La asistencia de salud en la línea del frente
Cuando estallan los enfrentamientos, el acceso a la asistencia de salud se convierte en una cuestión de vida o muerte. Sin embargo, es precisamente en estos momentos que los servicios de salud corren mayor riesgo.
En todo el mundo, los médicos y el personal de enfermería, los conductores de ambulancias y los paramédicos, los hospitales y las clínicas –e incluso los propios heridos y enfermos– sufren ataques. Estos no son incidentes aislados. Son parte de un patrón de violencia que perturba el funcionamiento de la atención de salud cuando más se necesita.
Cuando la asistencia de salud se ve comprometida, las consecuencias son inmediatas y de gran alcance.

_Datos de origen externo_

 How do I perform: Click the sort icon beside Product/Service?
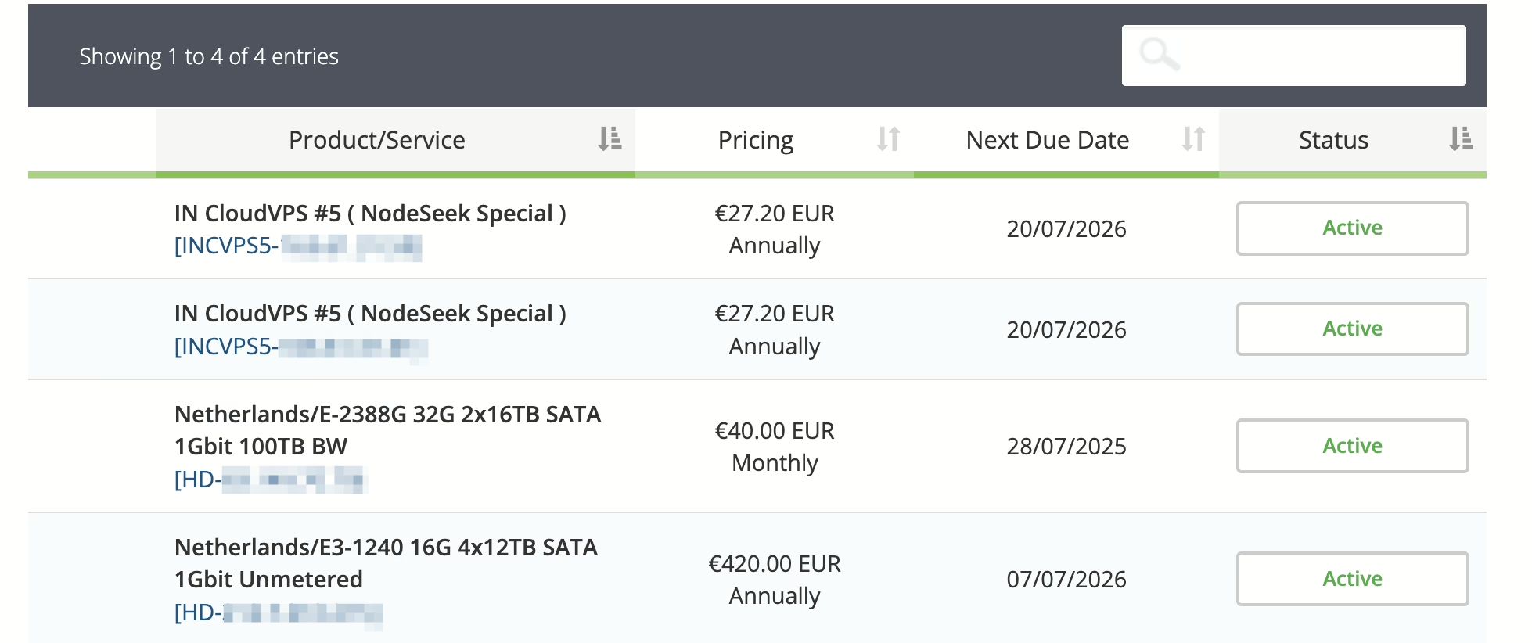(610, 139)
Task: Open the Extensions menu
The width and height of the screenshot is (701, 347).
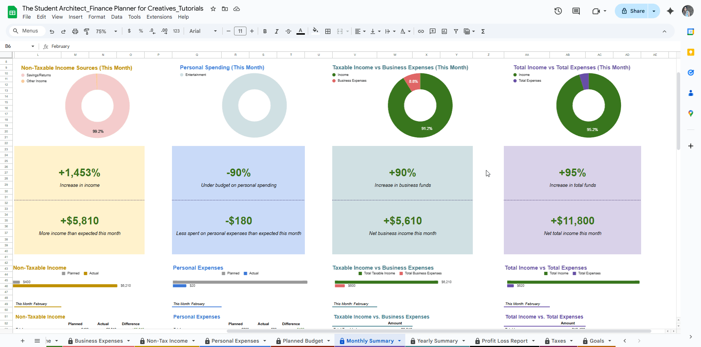Action: [x=159, y=17]
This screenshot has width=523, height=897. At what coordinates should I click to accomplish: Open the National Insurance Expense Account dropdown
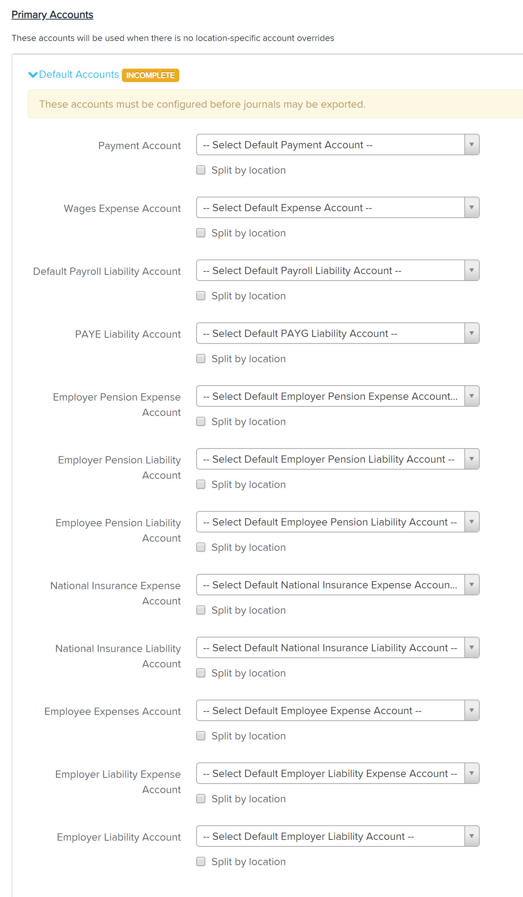[338, 585]
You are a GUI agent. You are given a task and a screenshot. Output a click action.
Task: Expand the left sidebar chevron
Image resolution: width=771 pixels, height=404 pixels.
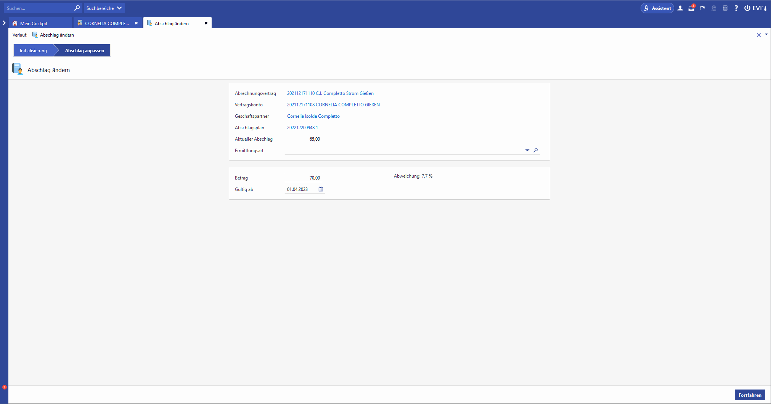[x=4, y=23]
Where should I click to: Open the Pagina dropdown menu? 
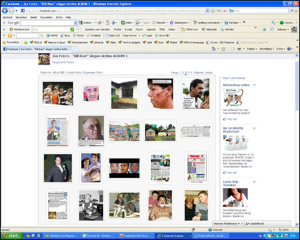pos(252,49)
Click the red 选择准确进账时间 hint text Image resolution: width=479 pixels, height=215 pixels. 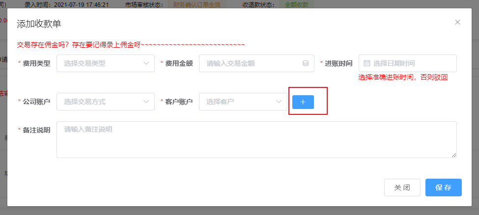click(x=403, y=77)
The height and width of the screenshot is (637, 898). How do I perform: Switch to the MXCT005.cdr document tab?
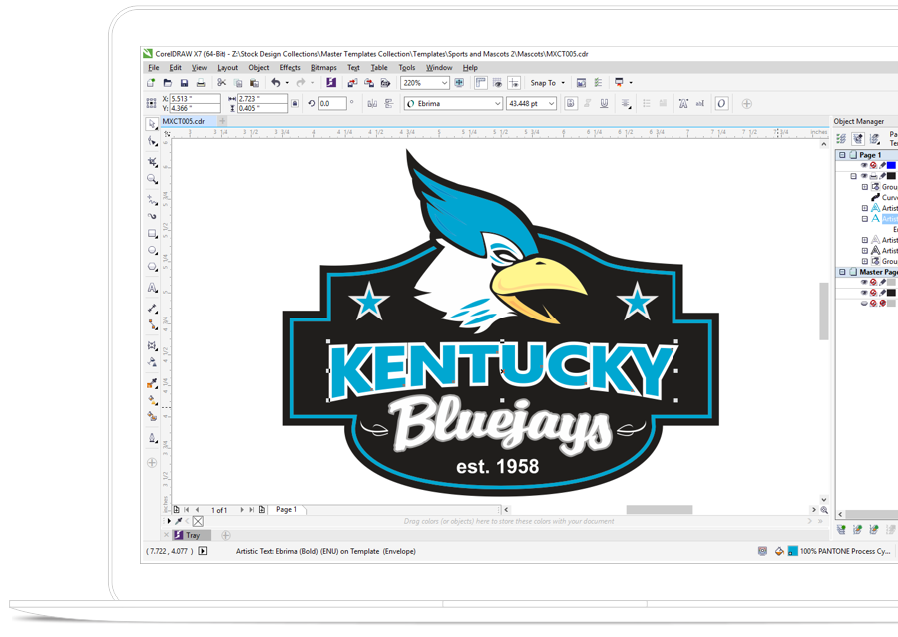[x=183, y=120]
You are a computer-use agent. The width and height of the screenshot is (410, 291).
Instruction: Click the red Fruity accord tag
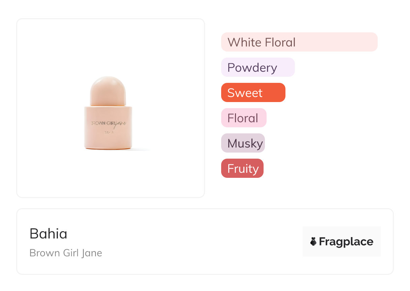(242, 168)
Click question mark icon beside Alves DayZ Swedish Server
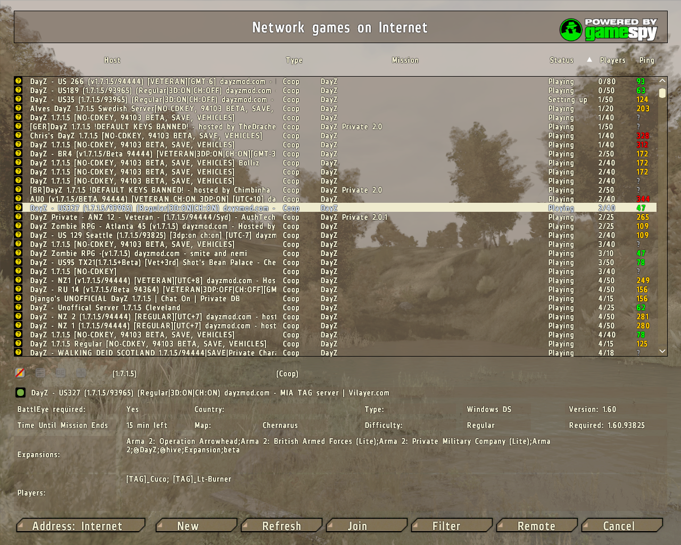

Hay personas que mueren a causa de lesiones que, en otras circunstancias, serían curables. Las mujeres no pueden dar a luz en condiciones seguras. Los niños quedan sin vacunar. Comunidades enteras se ven privadas de los servicios esenciales. En algunos casos, los sistemas de salud dejan de funcionar por completo.
Proteger la asistencia de salud no es solo una cuestión médica: es un imperativo humanitario.
La atención de salud nunca debería ser objeto de ataques.
El problema
La violencia contra la asistencia de salud adopta muchas formas y afecta todas las partes del sistema.
Los ataques, las amenazas, la obstrucción y el uso indebido de los servicios de salud reducen la capacidad del personal médico para prestar asistencia imparcial. También impiden que las personas reciban la atención que necesitan de manera segura y oportuna.
Comprender estos riesgos es el primer paso para prevenirlos.